SOURCE RECORDS:
- Opening Delimiter -

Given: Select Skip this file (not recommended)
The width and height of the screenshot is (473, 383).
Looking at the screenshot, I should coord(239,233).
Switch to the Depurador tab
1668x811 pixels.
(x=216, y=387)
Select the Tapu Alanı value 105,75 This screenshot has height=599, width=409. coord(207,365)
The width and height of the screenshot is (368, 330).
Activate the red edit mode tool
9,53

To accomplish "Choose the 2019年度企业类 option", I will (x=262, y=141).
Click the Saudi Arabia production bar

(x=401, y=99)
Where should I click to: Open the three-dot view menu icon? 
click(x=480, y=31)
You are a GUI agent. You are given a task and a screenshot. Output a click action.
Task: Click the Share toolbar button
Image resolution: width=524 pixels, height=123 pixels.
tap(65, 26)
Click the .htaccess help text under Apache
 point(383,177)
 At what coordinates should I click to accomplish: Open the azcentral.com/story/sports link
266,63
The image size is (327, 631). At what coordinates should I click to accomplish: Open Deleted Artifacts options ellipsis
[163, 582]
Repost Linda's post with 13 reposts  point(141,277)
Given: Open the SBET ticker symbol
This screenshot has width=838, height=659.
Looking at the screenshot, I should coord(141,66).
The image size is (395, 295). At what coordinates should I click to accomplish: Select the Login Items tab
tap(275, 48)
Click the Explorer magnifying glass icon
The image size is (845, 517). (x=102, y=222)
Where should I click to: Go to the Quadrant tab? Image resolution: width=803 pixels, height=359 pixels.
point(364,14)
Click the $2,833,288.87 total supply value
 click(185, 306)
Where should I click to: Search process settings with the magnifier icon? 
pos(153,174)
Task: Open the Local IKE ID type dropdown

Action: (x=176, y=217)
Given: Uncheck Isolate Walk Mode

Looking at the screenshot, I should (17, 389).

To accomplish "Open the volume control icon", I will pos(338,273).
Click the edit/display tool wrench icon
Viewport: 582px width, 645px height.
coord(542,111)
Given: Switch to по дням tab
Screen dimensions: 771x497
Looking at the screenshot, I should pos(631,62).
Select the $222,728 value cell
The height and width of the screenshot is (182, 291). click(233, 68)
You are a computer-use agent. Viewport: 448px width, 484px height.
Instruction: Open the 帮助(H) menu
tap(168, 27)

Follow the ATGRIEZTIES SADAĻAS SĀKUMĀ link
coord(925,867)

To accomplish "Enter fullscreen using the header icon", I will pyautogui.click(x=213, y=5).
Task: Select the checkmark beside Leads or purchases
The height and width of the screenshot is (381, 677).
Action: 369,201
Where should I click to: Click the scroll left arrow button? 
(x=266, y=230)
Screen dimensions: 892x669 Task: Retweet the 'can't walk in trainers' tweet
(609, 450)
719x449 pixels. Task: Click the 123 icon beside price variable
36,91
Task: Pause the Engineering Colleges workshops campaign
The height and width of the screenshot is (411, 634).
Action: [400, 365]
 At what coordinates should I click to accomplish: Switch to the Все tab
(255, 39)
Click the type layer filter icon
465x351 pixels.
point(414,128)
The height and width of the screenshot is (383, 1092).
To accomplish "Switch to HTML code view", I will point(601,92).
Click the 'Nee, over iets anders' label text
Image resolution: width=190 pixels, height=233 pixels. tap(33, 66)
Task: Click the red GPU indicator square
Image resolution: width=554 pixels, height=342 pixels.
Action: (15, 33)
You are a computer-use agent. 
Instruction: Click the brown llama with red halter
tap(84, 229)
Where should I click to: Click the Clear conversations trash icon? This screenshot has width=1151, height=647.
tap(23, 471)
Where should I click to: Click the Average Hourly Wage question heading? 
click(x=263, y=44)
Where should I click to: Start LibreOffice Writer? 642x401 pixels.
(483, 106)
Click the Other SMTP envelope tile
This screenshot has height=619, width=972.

- Closing Delimiter -

Write all the data out again, exactly.

Given: Select Skip this file (not recommended)
The width and height of the screenshot is (473, 383).
Looking at the screenshot, I should coord(239,233).
Switch to the Depurador tab
1668x811 pixels.
(x=216, y=387)
Select the Tapu Alanı value 105,75 This screenshot has height=599, width=409. coord(207,365)
The width and height of the screenshot is (368, 330).
Activate the red edit mode tool
9,53

To accomplish "Choose the 2019年度企业类 option", I will (x=262, y=141).
Click the Saudi Arabia production bar

(x=401, y=99)
Where should I click to: Open the three-dot view menu icon? 
click(x=480, y=31)
You are a GUI agent. You are given a task and a screenshot. Output a click action.
Task: Click the Share toolbar button
Image resolution: width=524 pixels, height=123 pixels.
tap(65, 26)
Click the .htaccess help text under Apache
 point(383,177)
 At what coordinates should I click to accomplish: Open the azcentral.com/story/sports link
266,63
The image size is (327, 631). At what coordinates should I click to accomplish: Open Deleted Artifacts options ellipsis
[163, 582]
Repost Linda's post with 13 reposts  point(141,277)
Given: Open the SBET ticker symbol
This screenshot has width=838, height=659.
Looking at the screenshot, I should coord(141,66).
The image size is (395, 295). At what coordinates should I click to accomplish: Select the Login Items tab
tap(275, 48)
Click the Explorer magnifying glass icon
The image size is (845, 517). (x=102, y=222)
Where should I click to: Go to the Quadrant tab? Image resolution: width=803 pixels, height=359 pixels.
point(364,14)
Click the $2,833,288.87 total supply value
 click(185, 306)
Where should I click to: Search process settings with the magnifier icon? 
pos(153,174)
Task: Open the Local IKE ID type dropdown

Action: (x=176, y=217)
Given: Uncheck Isolate Walk Mode

Looking at the screenshot, I should (17, 389).

To accomplish "Open the volume control icon", I will pos(338,273).
Click the edit/display tool wrench icon
Viewport: 582px width, 645px height.
coord(542,111)
Given: Switch to по дням tab
Screen dimensions: 771x497
Looking at the screenshot, I should pos(631,62).
Select the $222,728 value cell
The height and width of the screenshot is (182, 291). click(233, 68)
You are a computer-use agent. Viewport: 448px width, 484px height.
Instruction: Open the 帮助(H) menu
tap(168, 27)

Follow the ATGRIEZTIES SADAĻAS SĀKUMĀ link
coord(925,867)

To accomplish "Enter fullscreen using the header icon", I will pyautogui.click(x=213, y=5).
Task: Select the checkmark beside Leads or purchases
The height and width of the screenshot is (381, 677).
Action: 369,201
Where should I click to: Click the scroll left arrow button? 
(x=266, y=230)
Screen dimensions: 892x669 Task: Retweet the 'can't walk in trainers' tweet
(609, 450)
719x449 pixels. Task: Click the 123 icon beside price variable
36,91
Task: Pause the Engineering Colleges workshops campaign
The height and width of the screenshot is (411, 634).
Action: [400, 365]
 At what coordinates should I click to accomplish: Switch to the Все tab
(255, 39)
Click the type layer filter icon
465x351 pixels.
point(414,128)
The height and width of the screenshot is (383, 1092).
To accomplish "Switch to HTML code view", I will point(601,92).
Click the 'Nee, over iets anders' label text
Image resolution: width=190 pixels, height=233 pixels. tap(33, 66)
Task: Click the red GPU indicator square
Image resolution: width=554 pixels, height=342 pixels.
Action: (15, 33)
You are a computer-use agent. 
Instruction: Click the brown llama with red halter
tap(84, 229)
Where should I click to: Click the Clear conversations trash icon? This screenshot has width=1151, height=647.
tap(23, 471)
Where should I click to: Click the Average Hourly Wage question heading? 
click(x=263, y=44)
Where should I click to: Start LibreOffice Writer? 642x401 pixels.
(483, 106)
Click the Other SMTP envelope tile
This screenshot has height=619, width=972.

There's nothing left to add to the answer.